Cyc is developed by a team since the early 80s. Reduce since the mid 70s. The SBCL and CMUCL Lisp implementations come out of the early 80s. Maxima has its roots in the late 60s/early 70s. The commercial Lisp systems from Franz and LispWorks are developed since the mid/end 80s. ACL2 (a theorem prover used in the chip business) comes from the early 90s. ITA (now Google) started mid 90s. GNU Emacs is from the early 80s. Autocd/Autolisp comes from the early 80s. PTC's Lisp-based CAD system (with a few million lines of Lisp code) must have been originally 2000 or earlier...




I don't dispute it has niches where it does well, or at least "works". The implication often given is general purpose productivity superiority.


Well, you claimed that Lisp programmers can not work in software teams over a long period of time, because they don't understand each others code.
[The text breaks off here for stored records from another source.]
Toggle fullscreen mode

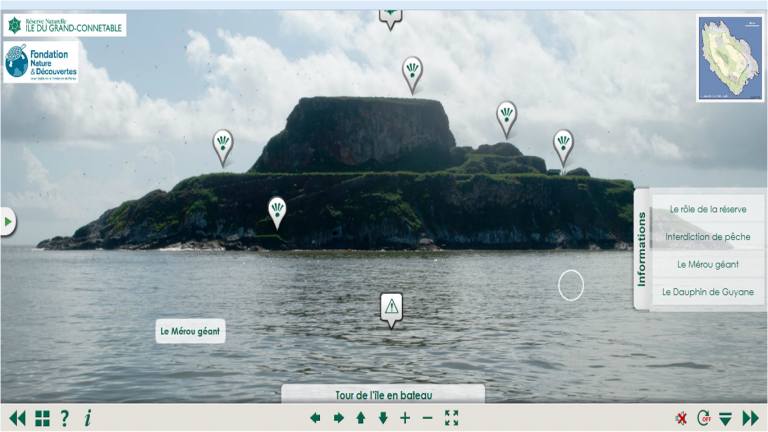click(x=451, y=418)
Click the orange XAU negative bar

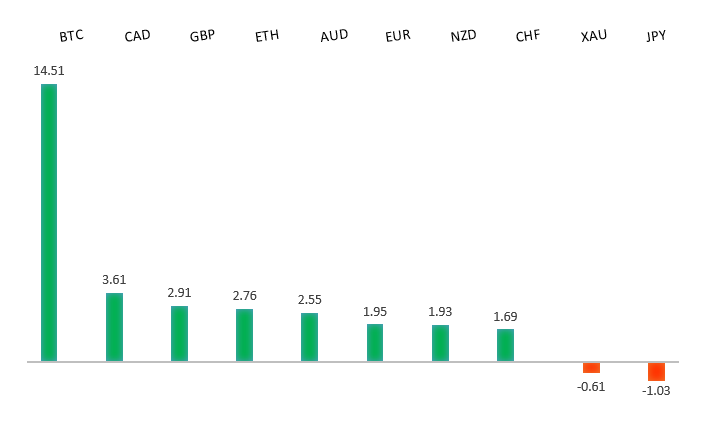click(591, 367)
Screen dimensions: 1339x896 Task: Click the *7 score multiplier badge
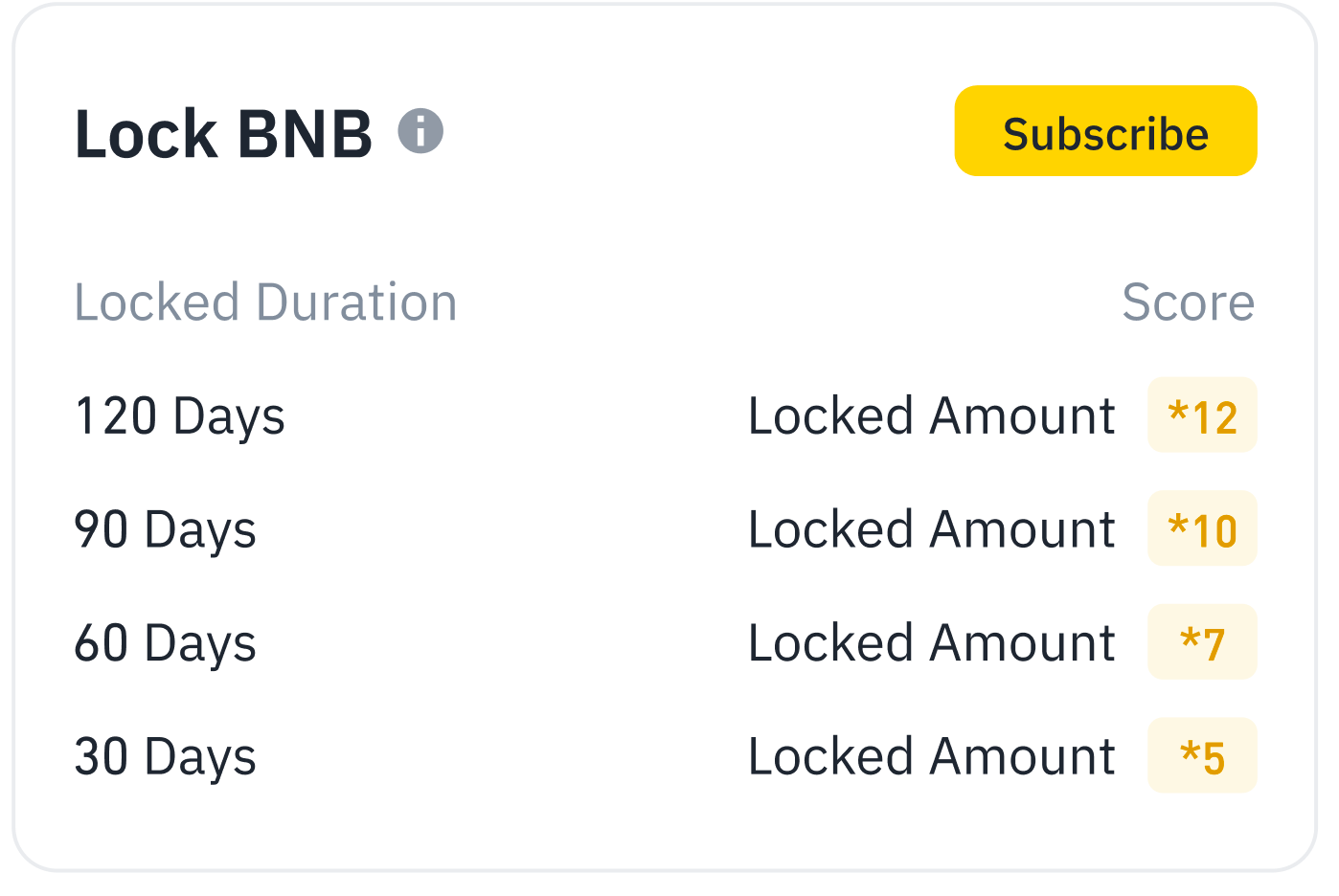click(x=1202, y=643)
I gave a few examples.

There are also a bunch of examples where Lisp was used to prototype or for rapid application development. This enables exploring ideas or conquering early markets. Later iterations may then reimplement the thing... That's another model and is also fine - though there are projects which had not much experience and were not able to get the thing off the ground. For example the first version of the Postgres database was written in a mix of some Lisp implementation and C. This did not work well for them and they switched early away from Lisp. Similar the first version of Reddit was written in Lisp, but it did not really work that well for them and they switched to Python.

> The implication often given is general purpose productivity superiority

I don't think that claim makes sense in general. Much of the productivity in modern software development does not come from the programming language. Much more important nowadays is the general eco-system.

For example it makes very little sense to develop apps for iOS in Clojure, since there is zero support for it from Apple. Thus most iOS applications are written in Objective-C and/or Swift. An assumed 'general productivity superiority' doesn't help at all to compensate the total lack of platform support from the platform provider.


Re: you claimed that Lisp programmers can not work in software teams over a long period

I meant for "general" programming. I apologize for not wording it clearer earlier.

Re: There are also a bunch of examples where Lisp was used to prototype or for rapid application development.

Yes, this is a niche it often does well in. It's partly how Paul Graham beat competitors in the store app arena.


> The implication often given is general purpose productivity superiority.

The post you responded to specifically used Java as an example, though. Clojure specifically is clearly targeted as an alternative to writing raw Java. A number of other languages rushed in to compete for that space, and while Scala and Kotlin seem to be more popular than Clojure, I have to admit the only JVM app I actually rely on now, uses Clojure.

Puppetdb, specifically. Puppet is a ruby project, but the database component is written in Clojure. I dislike Puppet for many reasons (syntax, coupling, architecture), but not because of its database backend.